We live in a world where increasingly suffer from a kind of digital dissociative identity disorder where we have multiple personalities depending on which application we’re using, and numerous passwords to unlock these alter egos. According to research from unified identity management specialist Centrify, this can cost a business with 500 staff more than £130,000 a year.
The lost productivity stems ironically from best practices which, assuming it is put to use, results in numerous passwords being devised for all of the applications and websites that form part of our lives. Alternatively, using the same or similar passwords for every logon screen opens up the business to even greater dangers.
To be safe, every time a password is requested, it should bear little or no relationship to any other character string, we may have used in the past. Remembering all of these is impossible, especially those devised for sites that are rarely visited. Writing them down in a notebook is strictly forbidden.
Whatever the truth of the matter Centrify’s research estimates that the average employee wastes £261 a year trying to manage the problem.
The problem is distorting our sense of reality with 39 percent of the respondents claiming that forgetting a password for an online account is more annoying than misplacing their keys, mobile phone battery running out of power (37%), or getting spam email (31%). In the “bordering on a basket case” department, one in six people would rather sit next to someone talking loudly on their mobile phone, 13 percent would rather spend an hour on the customer service line, and 12 percent would prefer to suffer the crying of a baby on a flight than have to manage all of their passwords.
In some cases finding lost password is impossible and 38 percent of the sample said they have accounts they can access anymore because of a forgotten password and 28 percent get locked out at least once a month because they ran out of “tries” when attempting to recall a forgotten login code.

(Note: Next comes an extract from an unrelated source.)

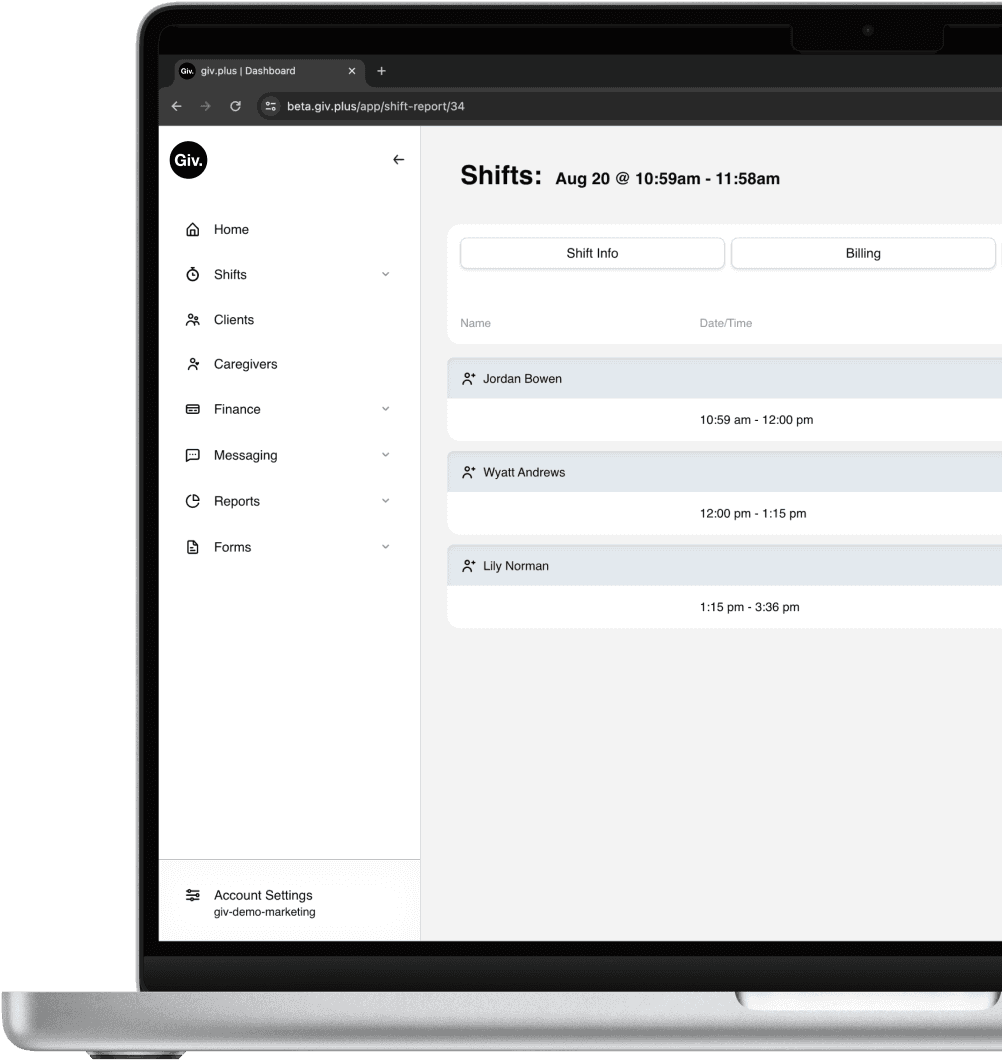Open Clients via the people icon
This screenshot has width=1002, height=1062.
click(192, 319)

When it comes to best practice, not many people appear to be adhering to the rules. Only one in five people said they change their passwords at least once a month and a mere eight percent change them every week.
It’s hardly surprising that the majority of people asked had little faith in their own password security. With only 15 percent boasting that their passwords were “very secure”.
Criticism of password security is a perennial subject for the press and the situation always seems to get worse rather than better. Almost half of the respondents (42%) claimed they had to open a new account profile every week and 14 percent believed they would have over a hundred passwords to deal within the next five years. Despite these claims, 47 percent of the sample believe that they only had five profiles to handle, but around 25 percent said they have 21 or more.
Andy Kellett at analyst firm Ovum, commented, “When it comes to providing safe access to what should be highly-secure business systems the password model is no longer fit for purpose. It remains the primary security tool for businesses in environments where other authentication options should be considered. We used to go to work and stay in one place. Now we are just as likely to be working from a remote office, on the train, or at home and simple passwords are neither robust nor secure enough to support secure, remote access.”
Just to show how serious the situation is Widmeyer, the company that conducted the survey, as the respondents what they do to ensure that they can remember their passwords. The results were horrifying, as might be expected.
The top five solutions were to always use the same password whenever possible, to cycle through a variety of passwords derived from a simple formula, to carry around a book of passwords, to use personal information within a password, and to avoid using symbols or mixing upper and lowercase characters.
Centrify’s solution is to adopt password management to take some of the stress away from the users. Cloud-based and premises-based products are available from Centrify and numerous other password management vendors.
The survey was devised by Centrify and Widmeyer to determine the efficacy of passwords in the workplace. The questionnaire was completed by 1,000 participants in the UK and another 1,000 in North America. There was no apparent difference in the responses from the two geographical areas.